初の練習試合で慣れていない未熟な玉川を丸井先輩がグイグイリードして勝利へと繋げていくところは凄く良かったですし、玉川のロブも多種多様です。
こういう「普通のテニス」であり得そうな範囲からきちんと展開していくのは大変好感が持てますし、こういう形ならまあ上手い補完になっているかと思います。
また、「跡部王国」が「跡部次元」という進化を見せていたことや日吉が新たな『四神演舞・朱雀』『四神演舞・白虎』というパワーアップを出していたのは良かったです。
次期部長なのに原作では最初に試合してからは全く見せ場がなかったので、彼は彼で新たな強さの境地を切り開いて赤也に肉迫しているのは日吉ファンの方々は嬉しいんじゃないでしょうか。

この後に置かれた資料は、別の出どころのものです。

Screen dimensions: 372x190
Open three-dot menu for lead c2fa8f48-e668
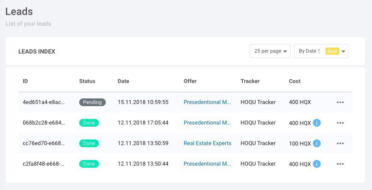(340, 164)
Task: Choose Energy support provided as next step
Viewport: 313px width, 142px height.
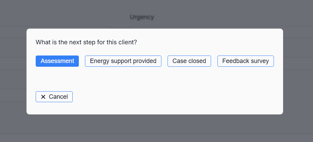Action: click(123, 61)
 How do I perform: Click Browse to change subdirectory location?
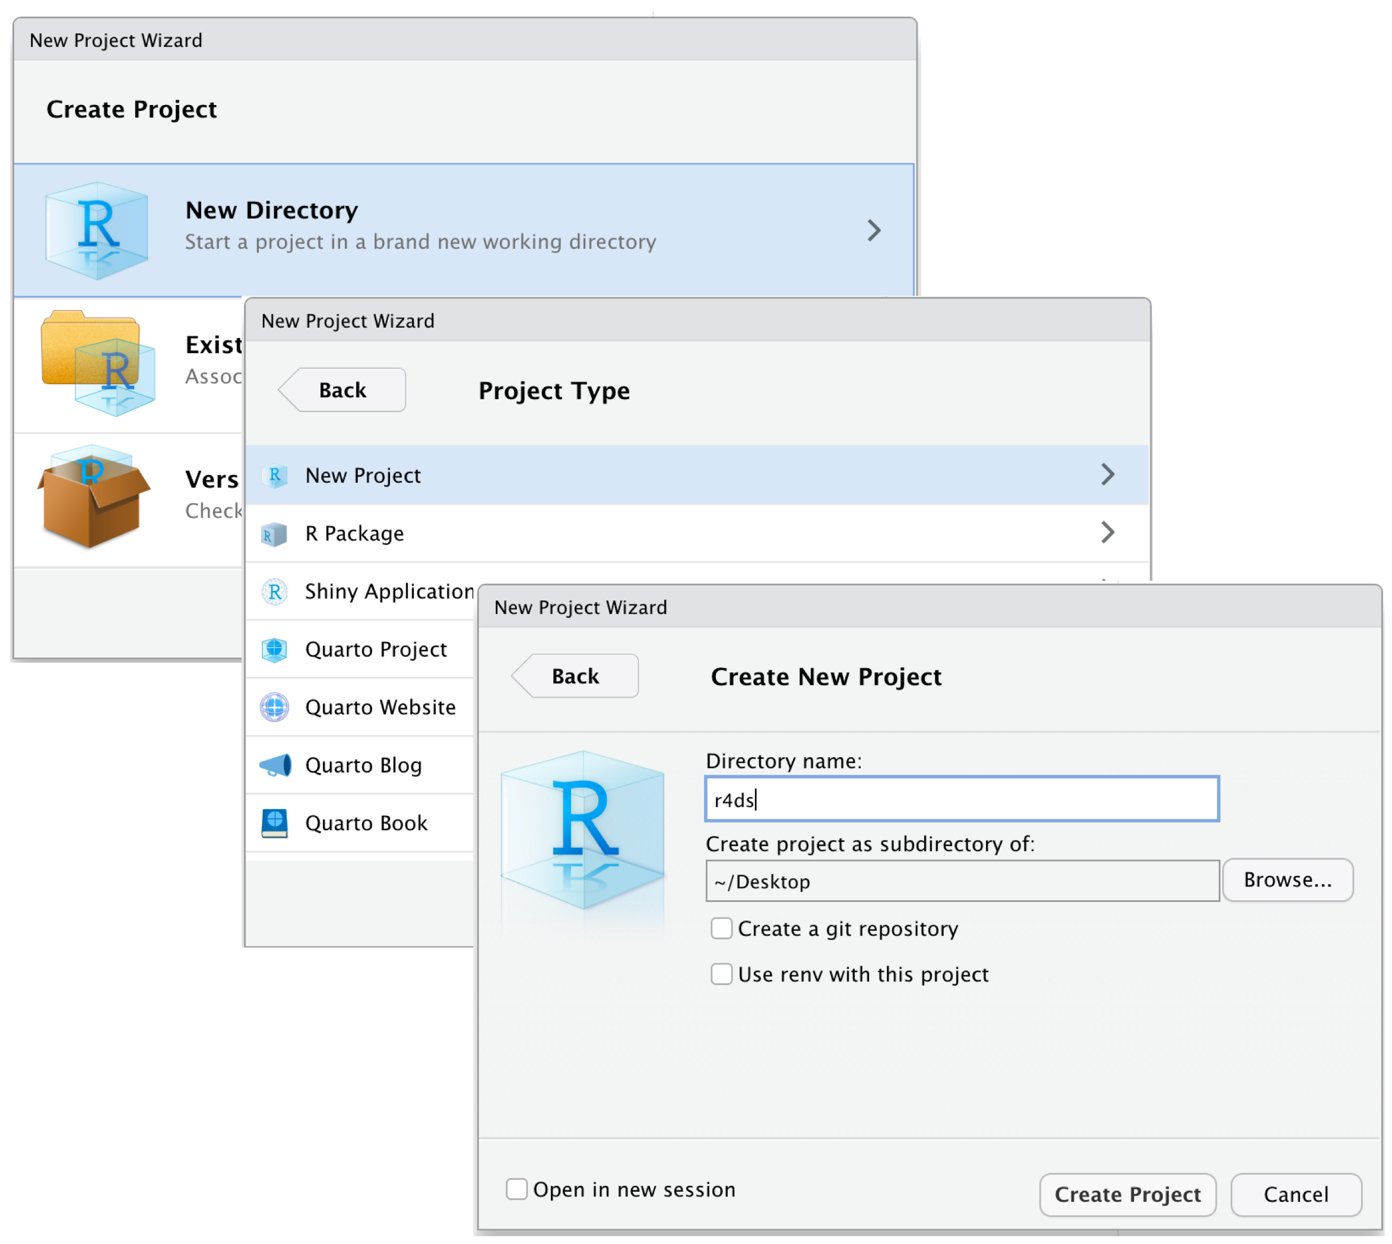[1286, 878]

惜しくも敗れましたが、あの青目モードの赤也を相手にこれだけ善戦すればいい方で、まだ残りの二つ『青龍』『玄武』もこれから見せてくれることと思います。
元々古武術をやっていたのが日吉の設定なので、下手に無我の境地や阿修羅の神道へ行かずに日吉オリジナルのテニスを大事にしてくれて好感が持てました。
ただし、良かった点はそこまでであり、後は突っ込みどころというか問題点があって、一番の問題は「演出の都合でキャラの格や強さが変わってしまうこと」にあります。

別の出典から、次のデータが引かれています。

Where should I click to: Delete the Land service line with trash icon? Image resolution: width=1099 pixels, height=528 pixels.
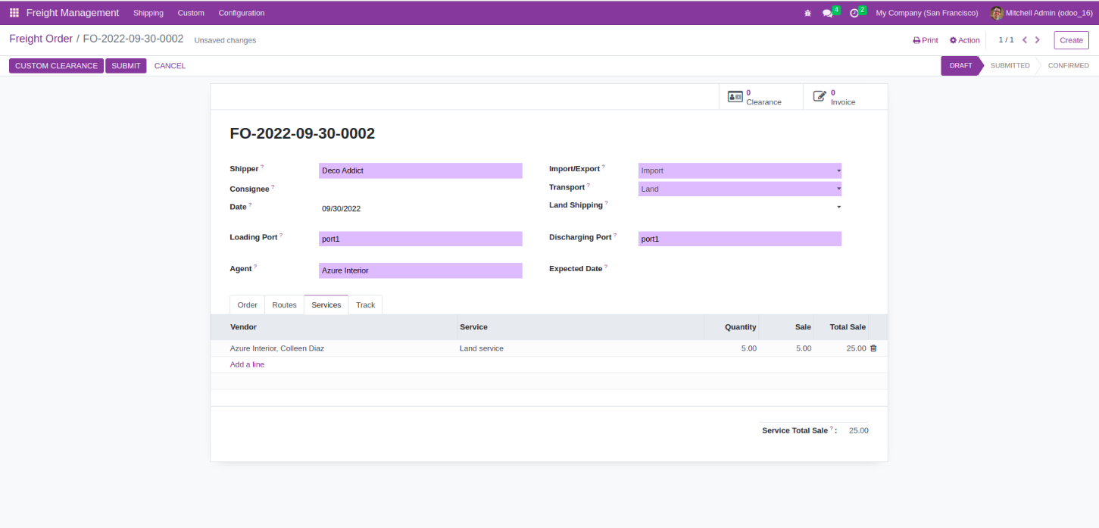[873, 348]
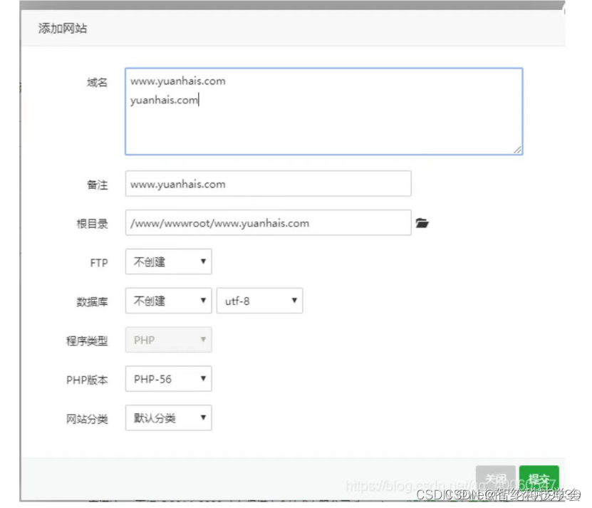Click the root directory path field
592x508 pixels.
[x=268, y=223]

私がアニオリを信用しきれないのはまさにここで、許斐剛先生が描かれる原作とそれをベースにしたアニメで大きく違ったのはここなんですよね。
これは今に始まったことではなく、トランスアーツが作っていたテレビシリーズからしてそうで、結構原作の意図を捻じ曲げた演出や話が目立つことがあります。
たとえば関東氷帝の越前VS日吉なんて原作では6-4のスコアなのにアニメだと6-2で日吉がなぜか雑魚扱いですし、六角戦からはもう完全に黒歴史ですね。
関東大会といえばアニメの立海戦もそれで、大まかな流れや試合のオーダーは原作と似ているのですが、アニメ版の関東立海戦は私大嫌いなんですよね。
たとえば原作のD2が1-6で負けたのをアニメでは4-6で桃城・海堂の強さを盛ったり、越前の無我の境地にしても何の説明もなく真田がマッチポイントになったから発動するといういい加減なものでした。
あと真田が使っていた凄まじい威力のスマッシュや目を瞑ってのプレイも原作だと分散していたのに対して、アニメだと全部越前に持ってきたためにしわ寄せが目立っています。
そんなめちゃくちゃなことをしたせいでアニメで青学が立海に勝つ流れが納得いかないものになってしまい、原作はその辺り許斐先生がきちんと納得行く流れにしているため違和感がありません。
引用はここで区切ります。